I finally found an unsatisfying but perfectly good solution: set up a SymProxy.

This let me remove the UNC share from my symbol path and replace it with a reference to the SymProxy as my http symbol server.

.sympath SRV*C:\SymbolCache*http://somemachine.our.corp/Symbols

The proxy itself still searches in the UNC share, but WinDbg can no longer search the network directory -- instead, it has to pass the information about the symbol it wants to SymProxy, and SymProxy looks in exactly one location on the UNC share instead of doing an exhaustive search.

This doesn't explain why WinDbg does an search of the entire UNC share, but it does fix the problem of WinDbg hanging while it searchs for symbols. Finally symbol loading is fast again!

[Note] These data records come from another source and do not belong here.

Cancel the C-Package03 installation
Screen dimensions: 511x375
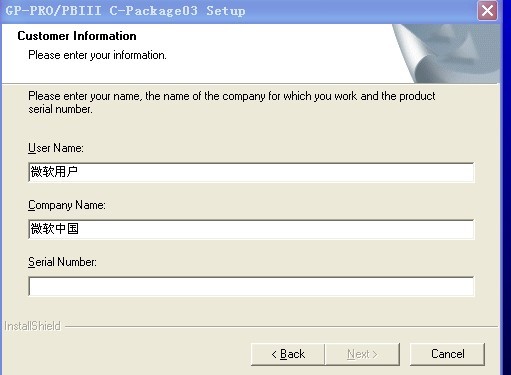(447, 354)
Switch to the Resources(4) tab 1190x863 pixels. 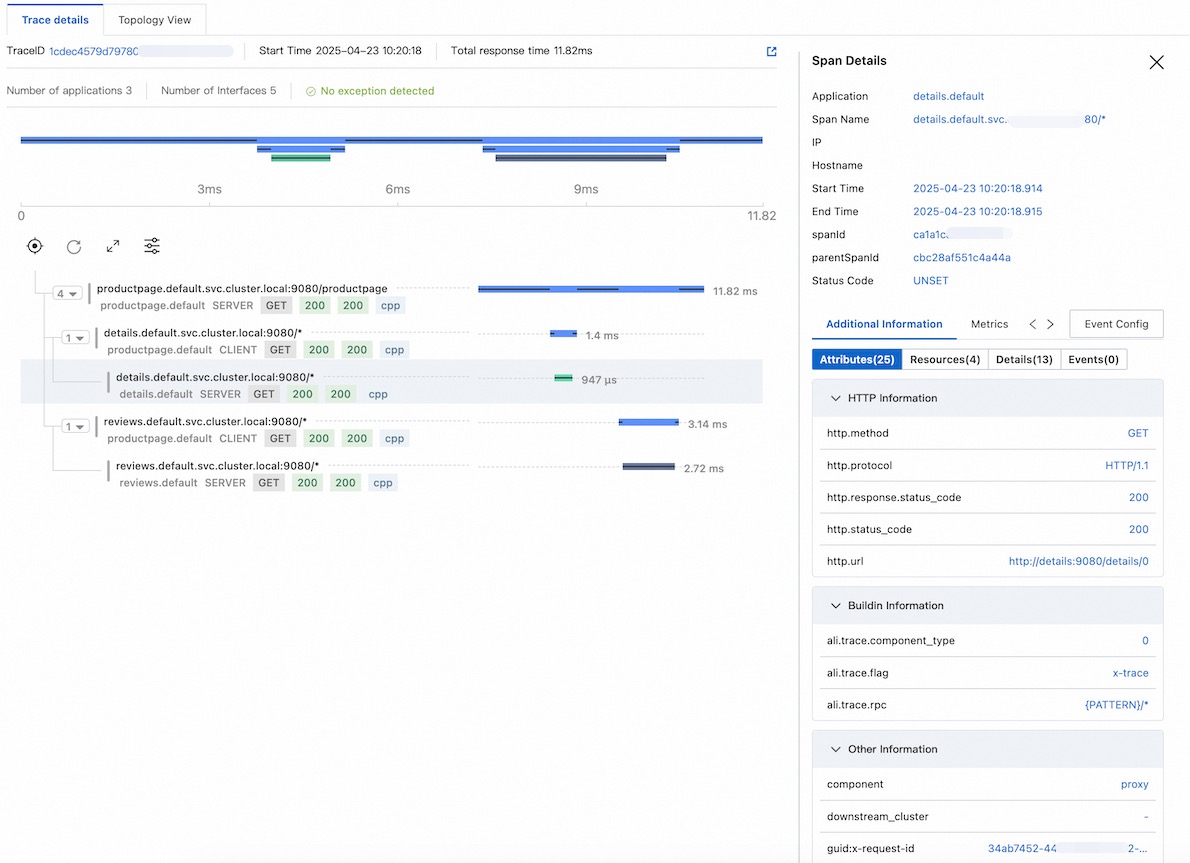[x=944, y=358]
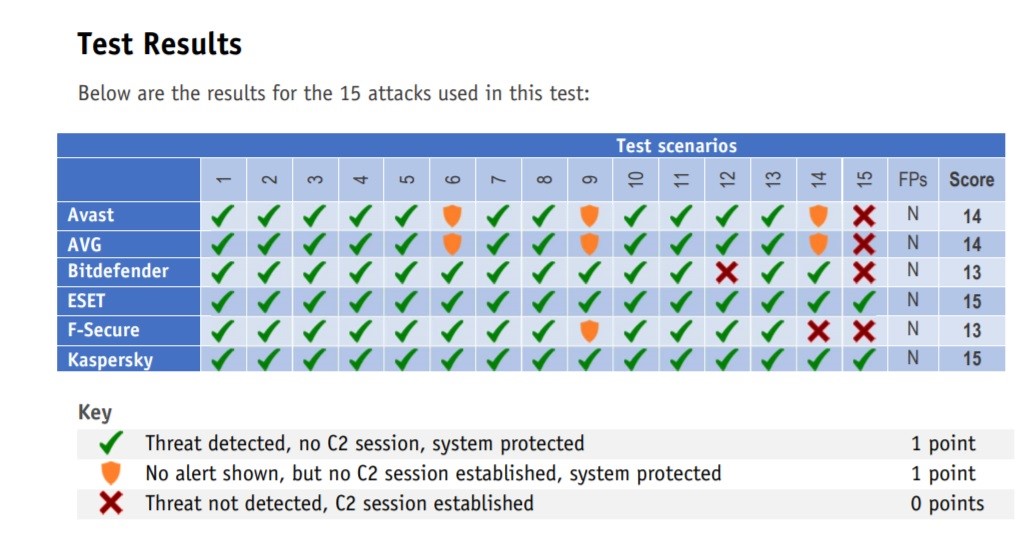Click the Test scenarios table header

point(677,146)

Another advantage of installing a SymProxy is that you can set it up to pull from multiple symbol locations. For example, you can have it connect to both your local organization's symbol store as well as the Microsoft symbol server. Then your developers can set their symbol path to reference only the SymProxy rather than multiple symbol locations.